Sugarcane Stem Node Detection Based on Wavelet Analysis

The article discusses a wavelet-based approach for recognizing sugarcane stem nodes in order to improve pre-cut sugarcane planting technology, beginning with sugarcane form characteristics that permit automated sugarcane seed production. The location signal is collected by the acceleration and thin-film piezoelectric sensors and then decomposed into the tenth, eleventh, and twelfth layers using the Daubechies tight-branch wavelet. After capturing the signal, it is reconstructed and superimposed to capture the stem node region's features using the default threshold technique. A multi-sensor fusion approach is developed based on a weighted average and a Kalman filter to confirm the experiment's validity. The weighted average process produces an average value that is 0.3512 mm off from the experimentally observed data average.
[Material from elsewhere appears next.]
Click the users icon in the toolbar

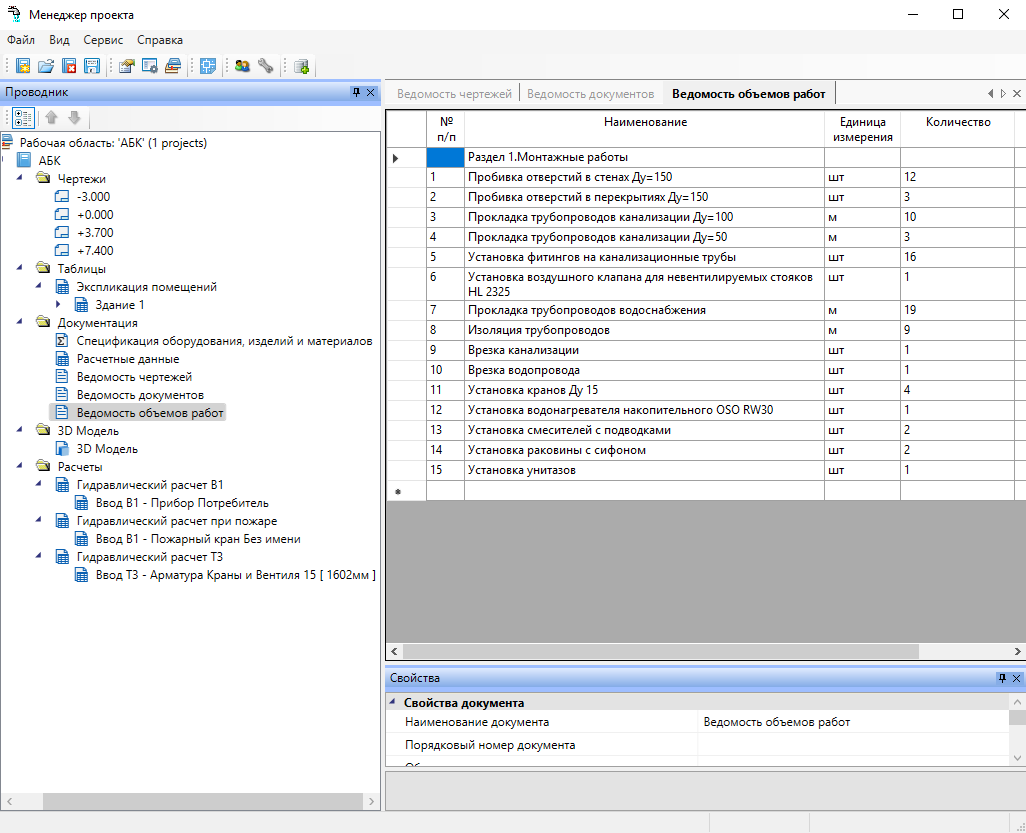point(242,66)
The discrepancy between the Kalman filter method's anticipated average value and the empirically determined average error is 0.5778 mm. To facilitate the investigation, 175 sugarcane samples with intermediate length processing are used. The detecting position system is determined experimentally after extensive experimental research and diligent examination. On average, the standard deviation is 0.494 mm, while the maximum value is 9.99 mm. 99.63 percent of cane seed samples are detected, with an error rate of 0.37 percent and a response time of 0.25 seconds. The proposed technology is conceptually feasible and achievable, and it can provide a reference for the development of automated cane seed pre-cutting machinery to give its contribution to agricultural production.